# P35 VS P45 question



## Shane

Hi all,
can can someone explain to me what these neww chipsets actualy do.....are they that faster/better.

for example ihave the 

Msi P35 Neo

and heres the newer

Msi P45 Neo

http://www.newegg.com/Product/Product.aspx?Item=N82E16813130181

would there be a big difference?


----------



## Scubie67

I think they are suppose to Oc better and have a Pci express x16 2.0 slot .I have posted on these before but cant find anyone who has one yet to tell me their opinions on it.


----------



## colt1911

It is true that the P45 should OC better than the P35 but not enough for price to performance ratio. However if you intend to go with a Crossfire setup the the P45 is the way to go due to 2 x16 lanes vs 1 x16 and a x8 or 4 on the P35.If you already have a P35 I'd say wait and see what Nehalem brings at the end of the year. With Nehalem the sockets and CPUs will change so unless your staying with Socket 775 , I would wait .


----------



## daisymtc

colt1911 said:


> It is true that the P45 should OC better than the P35 but not enough for price to performance ratio. However if you intend to go with a Crossfire setup the the P45 is the way to go due to 2 x16 lanes vs 1 x16 and a x8 or 4 on the P35.If you already have a P35 I'd say wait and see what Nehalem brings at the end of the year. With Nehalem the sockets and CPUs will change so unless your staying with Socket 775 , I would wait .

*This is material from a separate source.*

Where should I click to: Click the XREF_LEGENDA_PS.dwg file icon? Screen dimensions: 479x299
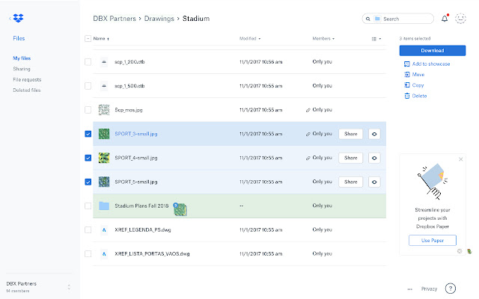104,229
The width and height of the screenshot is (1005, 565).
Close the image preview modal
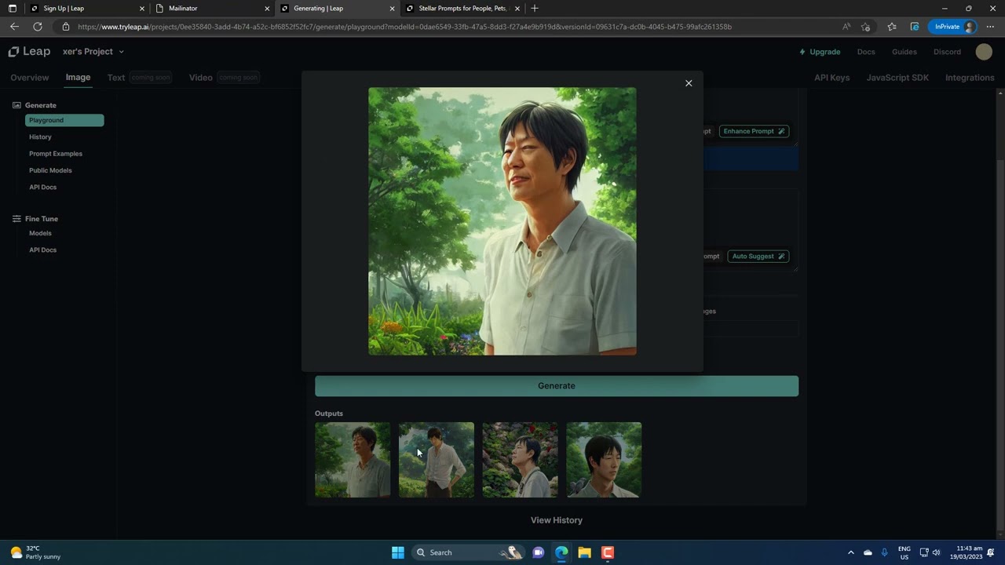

Did you check at the Price???
The cheapest MSI P45 is only $99!?
Price to performance Ratio???
And who will look at crossfire set-up at x8 with P35/P45? If one want to Crossfire, X38/X48 is the way to go.


----------



## lovely?

the new p45's i have read reviews on, like the ASUS P5Q Deluxe, do not overclock ANY better then my current motherboard, the asus p5k, p35 board. both my board and the p45 board can reach about 2100mhz at maximum, so i dont see any improvements there at all.


----------



## colt1911

They are  OC'ing alot better than the P35 when using the 45nm quads . I've been following the results in this thread ( http://www.xtremesystems.org/forums/showthread.php?t=189437 ) .


----------



## lovely?

hmm i wonder what they optimized in the NB in order to effectively overclock the 45nm quads? with 65nm CPU's they are exactly the same, so i dont understand what they've done.


----------



## colt1911

I don't know but it's sure got my attention as I'm running a Q9450 and have hit a wall at a FSB  of 425 ( 3.4 ) .


----------